**Problem**
Only the lines from the one containing "Instruction: Click the app logo icon" through the end of the data below are to be repeated, exactly as given, without pictures.
[Dataset content Boundary: Start]
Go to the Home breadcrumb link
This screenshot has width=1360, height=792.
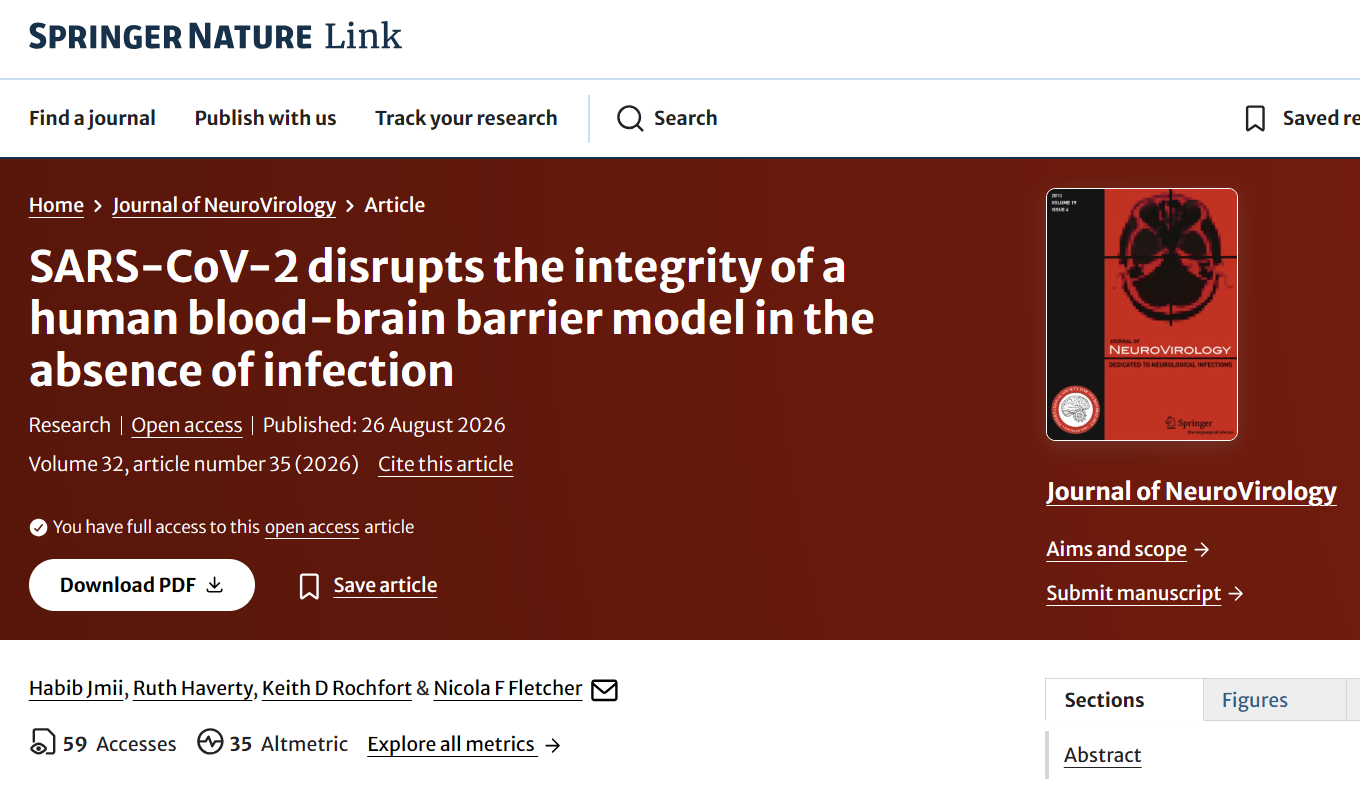56,205
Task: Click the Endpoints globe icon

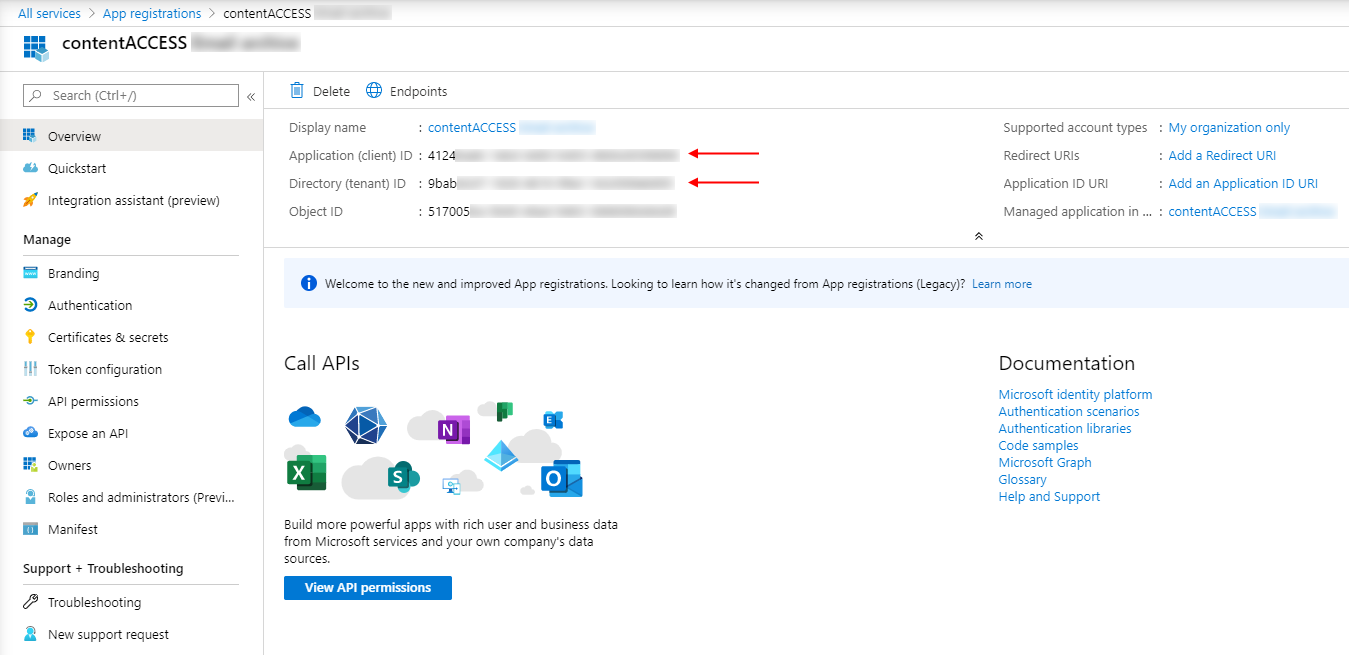Action: click(374, 91)
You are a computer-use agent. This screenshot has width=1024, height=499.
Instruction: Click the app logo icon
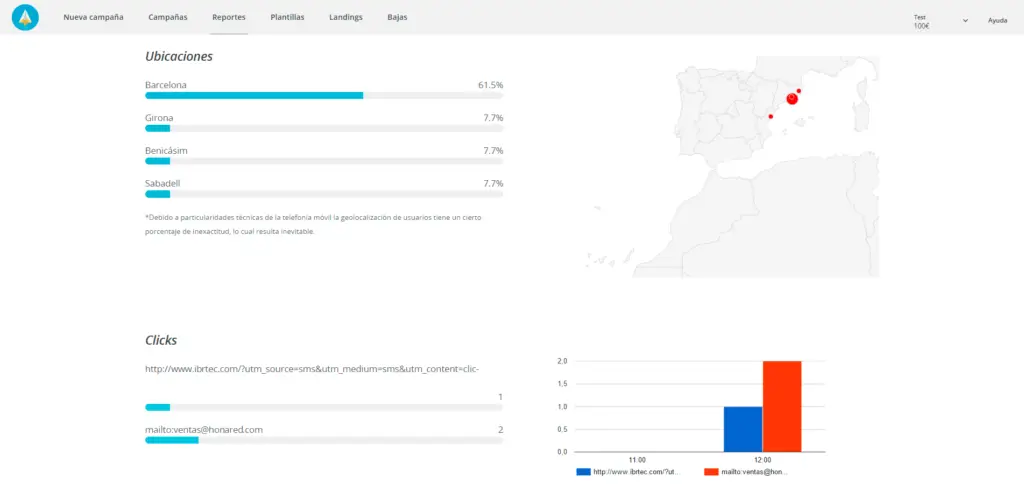(26, 17)
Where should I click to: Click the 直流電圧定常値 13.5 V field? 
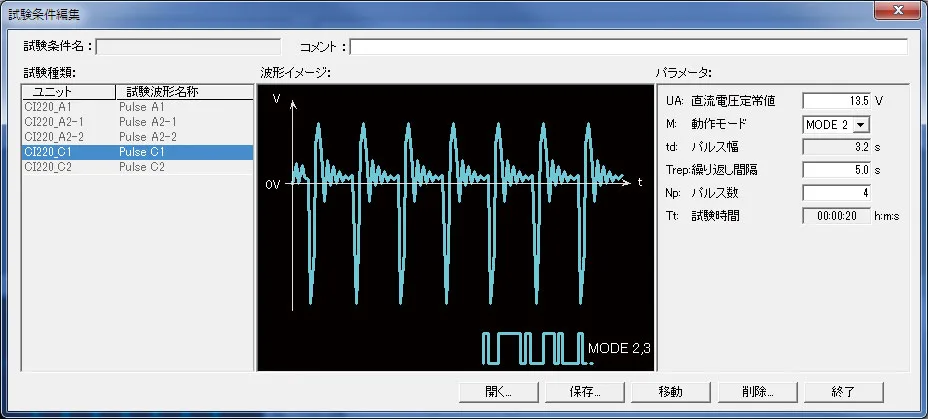(837, 101)
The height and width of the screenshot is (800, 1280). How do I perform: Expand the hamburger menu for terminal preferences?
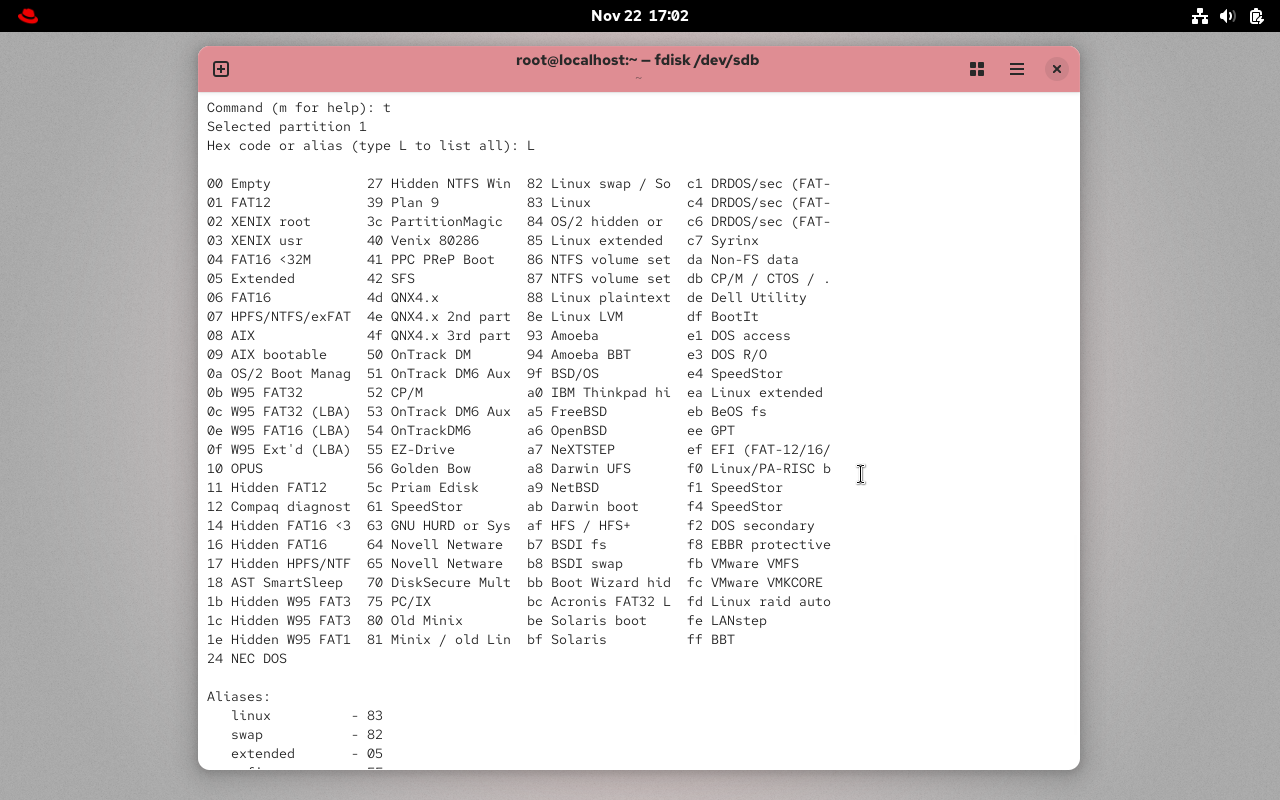[1016, 69]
[Dataset content Boundary: End]
**Solution to the exercise**
Instruction: Click the app logo icon
(26, 17)
Where should I click to: Click the 直流電圧定常値 13.5 V field? 
(837, 101)
The height and width of the screenshot is (800, 1280). How do I perform: Expand the hamburger menu for terminal preferences?
[1016, 69]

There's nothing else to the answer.